Items listed in a dataset:
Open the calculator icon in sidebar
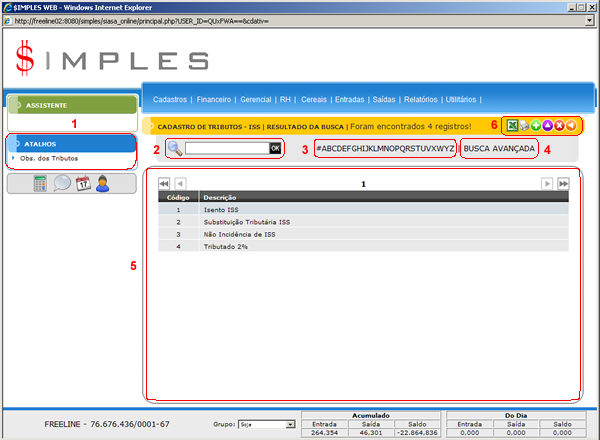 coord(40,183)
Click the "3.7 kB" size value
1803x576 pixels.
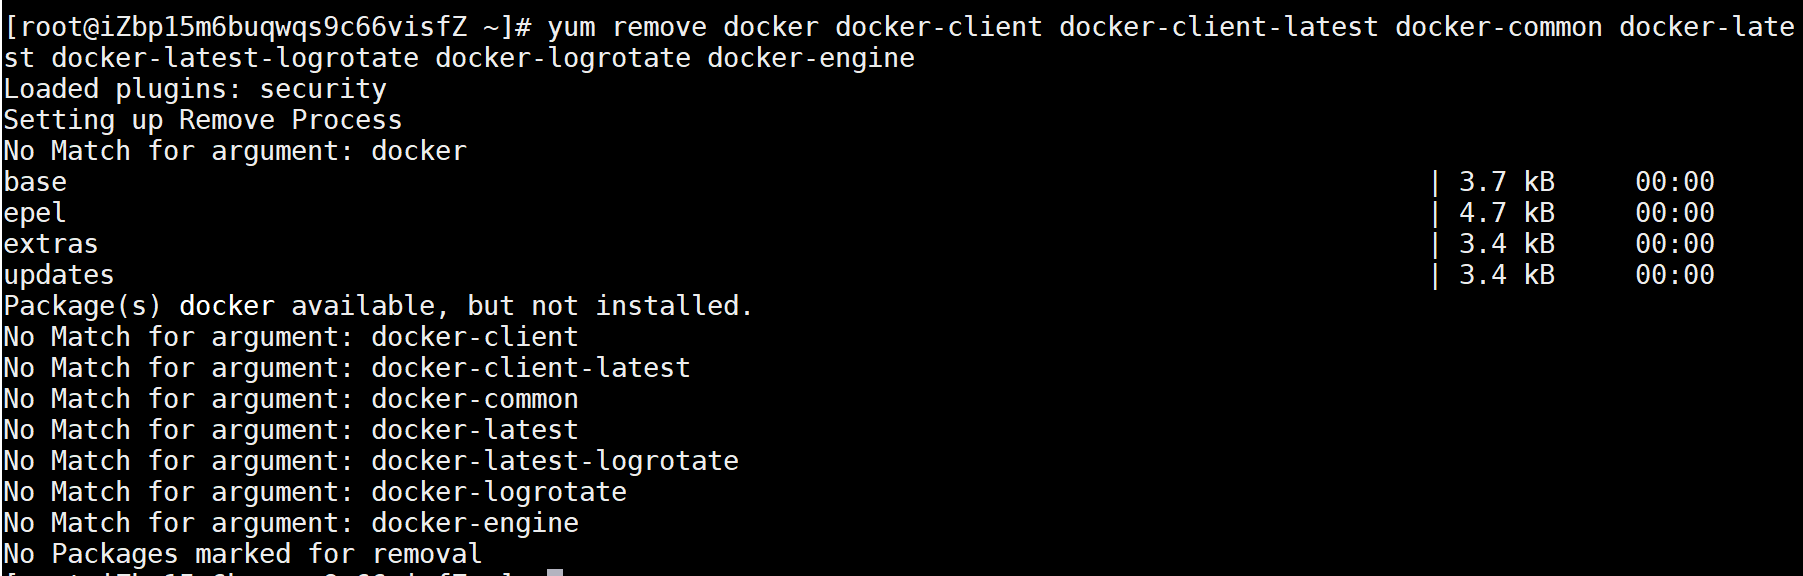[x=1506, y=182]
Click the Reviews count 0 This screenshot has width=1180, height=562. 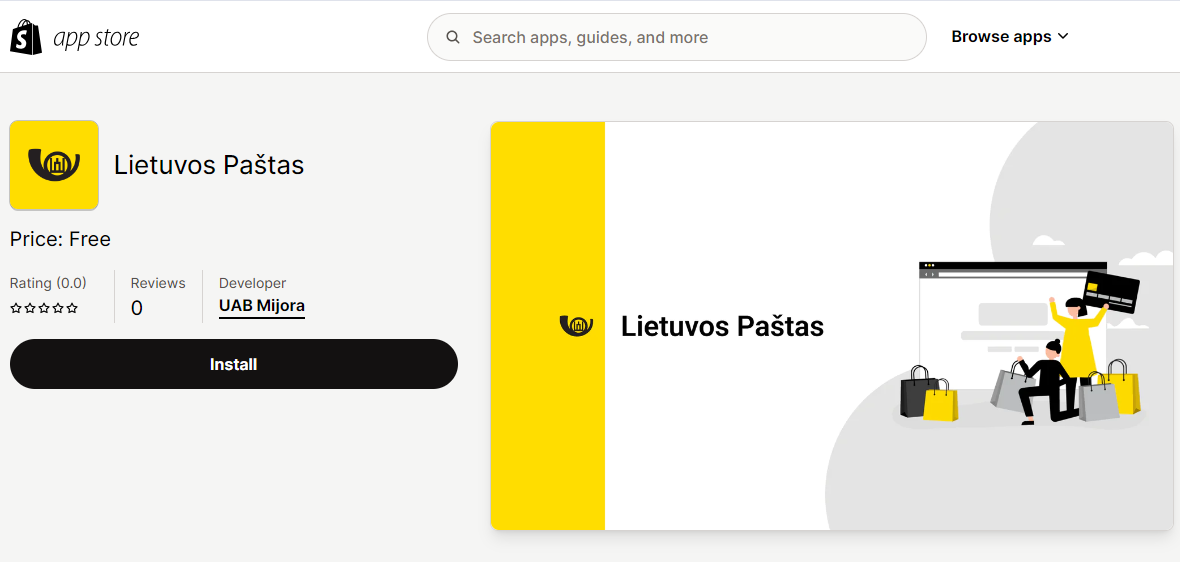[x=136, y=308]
--
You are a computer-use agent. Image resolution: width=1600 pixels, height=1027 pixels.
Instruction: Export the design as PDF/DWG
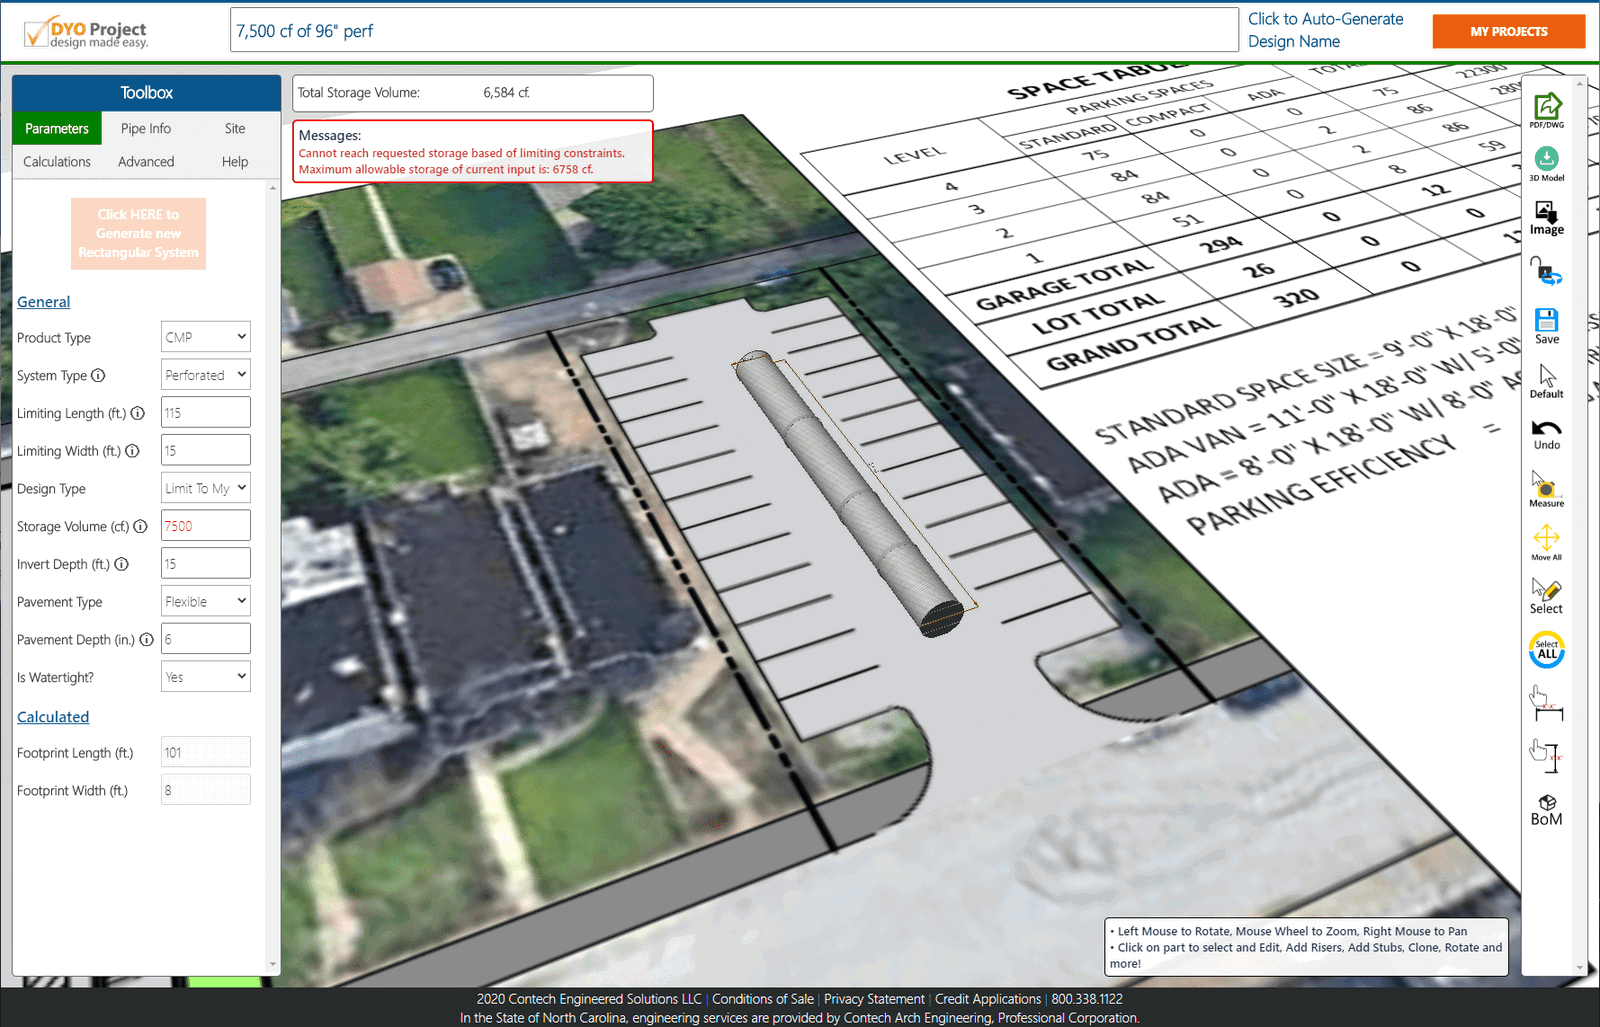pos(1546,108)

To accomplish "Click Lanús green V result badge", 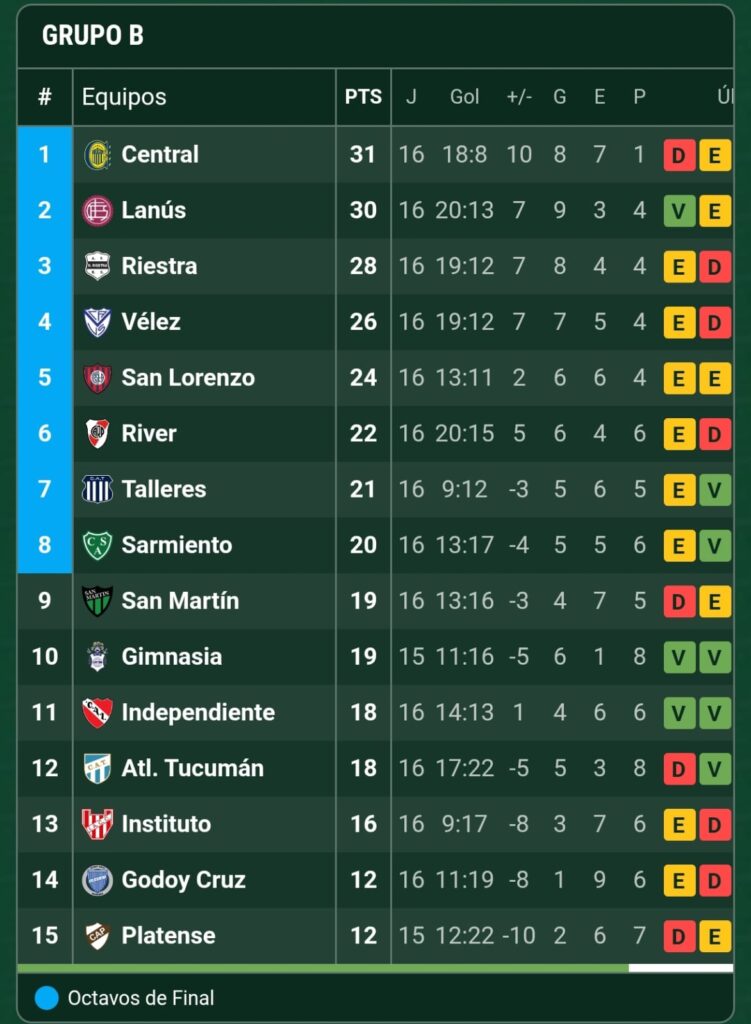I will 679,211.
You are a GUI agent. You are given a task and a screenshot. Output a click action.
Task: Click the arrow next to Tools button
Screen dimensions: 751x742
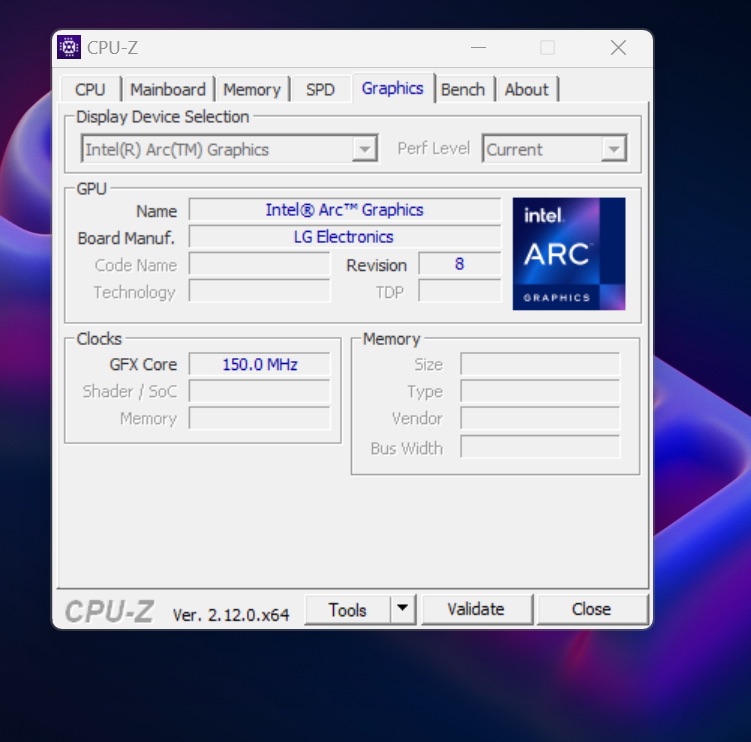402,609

What this task involves:
Lines containing the string "agent" are the ones to copy from the entries above.

Written response:
You are a computer-use agent. Image resolution: width=1600 pixels, height=1027 pixels.
You are a GUI agent. You are given a task and a screenshot. Output a click action.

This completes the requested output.